WORK ORDER: Go through the entries, filter for the word "Veyron", and copy every line that has it.

══ THE RECORDS

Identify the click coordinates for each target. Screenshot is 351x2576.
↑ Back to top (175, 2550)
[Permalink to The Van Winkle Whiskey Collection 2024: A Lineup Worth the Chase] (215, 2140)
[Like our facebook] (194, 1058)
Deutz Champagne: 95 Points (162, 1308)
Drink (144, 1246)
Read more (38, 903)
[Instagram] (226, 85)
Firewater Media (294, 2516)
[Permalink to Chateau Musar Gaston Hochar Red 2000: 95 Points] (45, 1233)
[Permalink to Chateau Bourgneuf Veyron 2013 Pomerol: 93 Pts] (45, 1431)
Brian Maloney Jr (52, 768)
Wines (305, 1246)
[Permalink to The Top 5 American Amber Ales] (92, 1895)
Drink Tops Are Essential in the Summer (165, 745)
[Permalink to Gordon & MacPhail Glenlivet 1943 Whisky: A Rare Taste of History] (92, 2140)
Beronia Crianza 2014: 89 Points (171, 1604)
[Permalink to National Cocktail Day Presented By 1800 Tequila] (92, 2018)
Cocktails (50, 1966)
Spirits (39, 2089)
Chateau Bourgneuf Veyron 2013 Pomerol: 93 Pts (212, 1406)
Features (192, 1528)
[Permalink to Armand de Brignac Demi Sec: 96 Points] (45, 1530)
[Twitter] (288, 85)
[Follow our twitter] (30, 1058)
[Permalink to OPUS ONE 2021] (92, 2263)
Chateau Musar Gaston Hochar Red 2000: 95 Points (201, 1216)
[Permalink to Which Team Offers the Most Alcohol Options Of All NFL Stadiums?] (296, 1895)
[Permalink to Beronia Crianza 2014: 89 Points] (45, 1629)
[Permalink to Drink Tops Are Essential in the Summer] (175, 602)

════

RESULT FOR THIS EXERCISE:
[Permalink to Chateau Bourgneuf Veyron 2013 Pomerol: 93 Pts] (45, 1431)
Chateau Bourgneuf Veyron 2013 Pomerol: 93 Pts (212, 1406)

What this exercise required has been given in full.